Although many people harbor the misconception that doctors know everything, this is far from the truth. Doctors are just people and as such they are fallible. But because people believe that their doctors know best, they often fail to take control of their own medical care, allowing those in the medical community to steer the ship, so to speak. And patients who fail to take the time and initiative to question their doctors could find themselves suffering as a result. However, even if you do everything right, asking questions, double-checking prescriptions, and doing necessary research to become an informed participant in your own medical care, you might still suffer at the hands of medical professionals that make mistakes or simply under-perform. Here are just a few common medical mistakes that lead to malpractice lawsuits.
- Misdiagnosis. Even with years of intensive study, continuing education, and practical experience, doctors don’t know everything. When you go to see your doctor, it’s your job to present him with any symptoms you are experiencing so that he can recommend testing and make a diagnosis. But you may not be aware of pertinent symptoms, or he might not administer the needed tests to make a proper diagnosis. And the result could be that you end up with an erroneous diagnosis and treatment, potentially leading to worsening medical conditions.
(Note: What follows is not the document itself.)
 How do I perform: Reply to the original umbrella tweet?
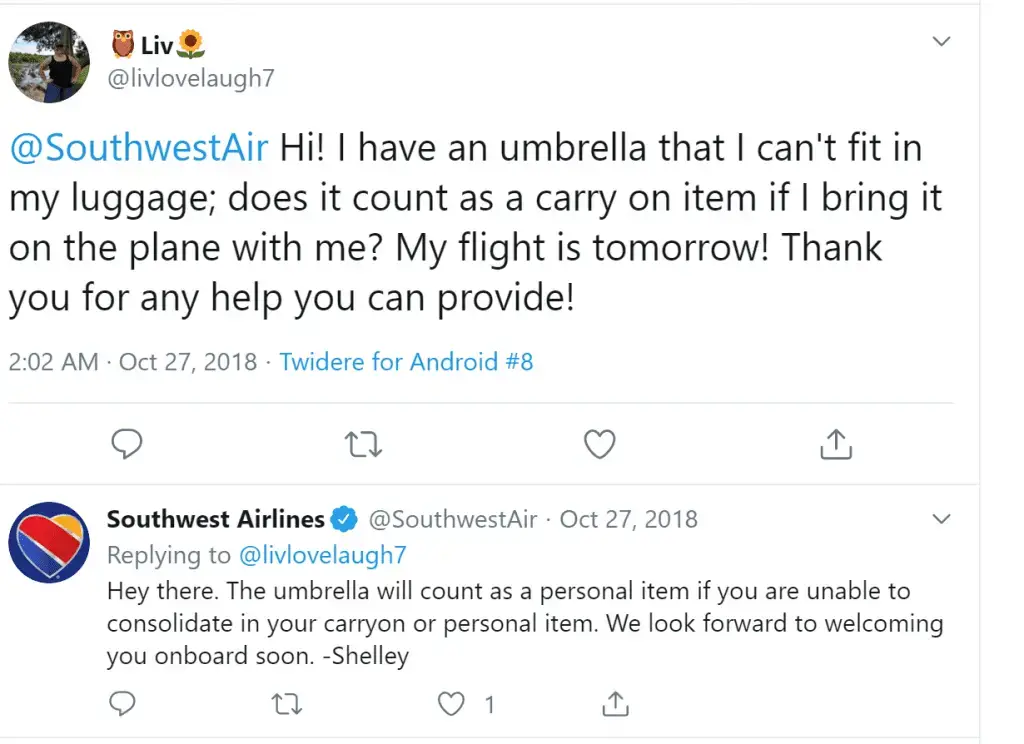click(127, 444)
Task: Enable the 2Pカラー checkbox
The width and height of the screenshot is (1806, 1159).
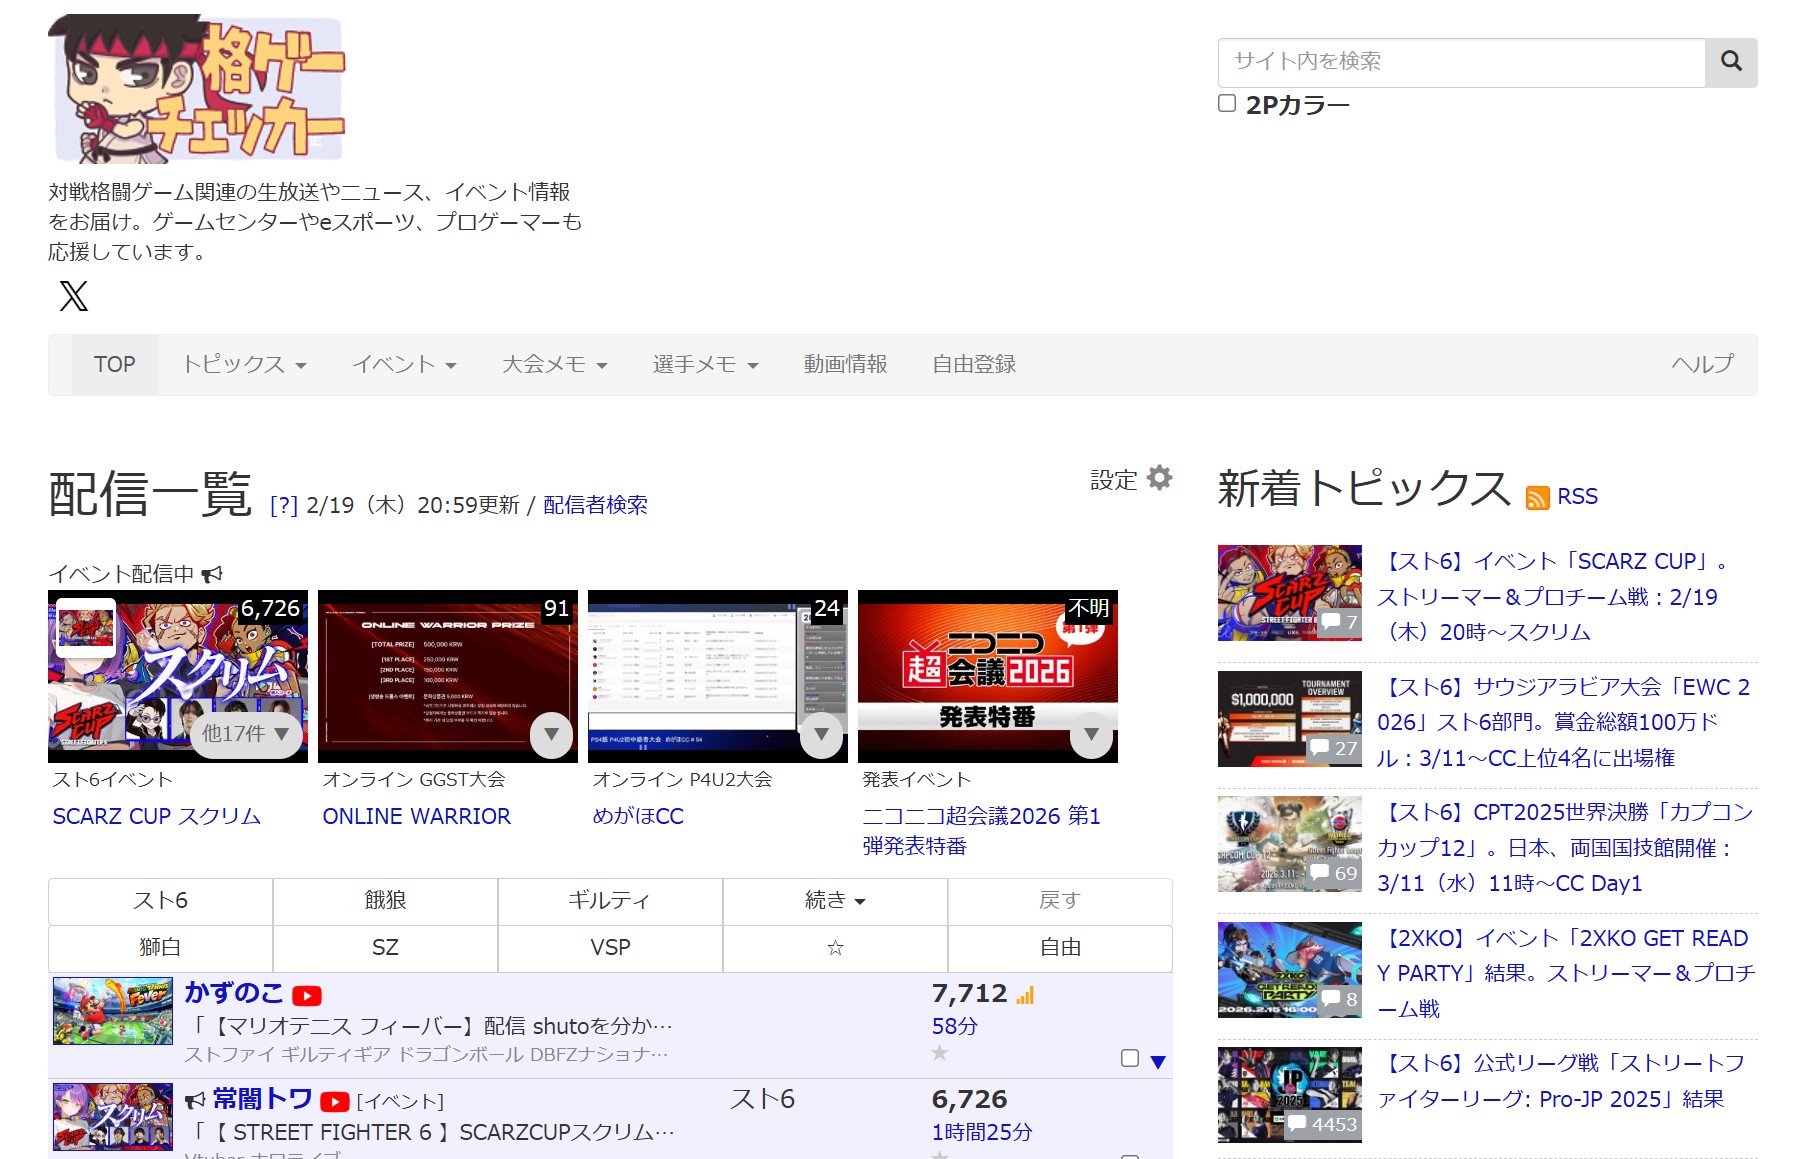Action: pos(1227,104)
- Delayed care. If you fail to go to the hospital when you’re in pain, it’s not the doctor’s fault when your appendix bursts. But if you arrive in pain and you get stuck in a room for several hours while tests are being run, and then your appendix bursts, you can reasonably blame the delay in care to resulting medical problems, which could have been avoided in this case, just as an example.
- Medication errors. Anyone who has received a prescription from a doctor knows that their handwriting can be nearly illegible. And nurses that call in prescriptions, pharmacy techs that receive them, and pharmacists that fill them may not be able to read them any better than you. It is for this reason that some doctors are finally switching to software that allows them to send prescriptions directly to pharmacies in a digital format, reducing errors significantly. But in the meantime, you could be getting the wrong dosage or the wrong medication. If you want to avoid this, it’s in your best interest to write the information down yourself while you’re at the doctor’s office or hospital so that you can confirm with the pharmacist when you pick up your prescription.
- Negligence. This occurs when medical staff fails to properly supervise patients or the care they receive from trainees (residents, nurses, volunteers, and so on). If a patient is injured or otherwise harmed because they were not monitored or they were given inappropriate treatment by someone unqualified to deliver such care, a malpractice suit for damages could definitely follow.
- Death. Let’s be honest here: people with medical issues sometimes die, and it’s not always the fault of the attending physician. Sometimes people just pass on. If a patient gets an infection following surgery and dies but the medical staff did everything by the book, then the death will likely be viewed as unavoidable and the medical professionals cleared of any wrongdoing. But if someone requests surgical mesh help due to discomfort, pain, or other issues and dies after failing to receive adequate care, the death could definitely be deemed malpractice.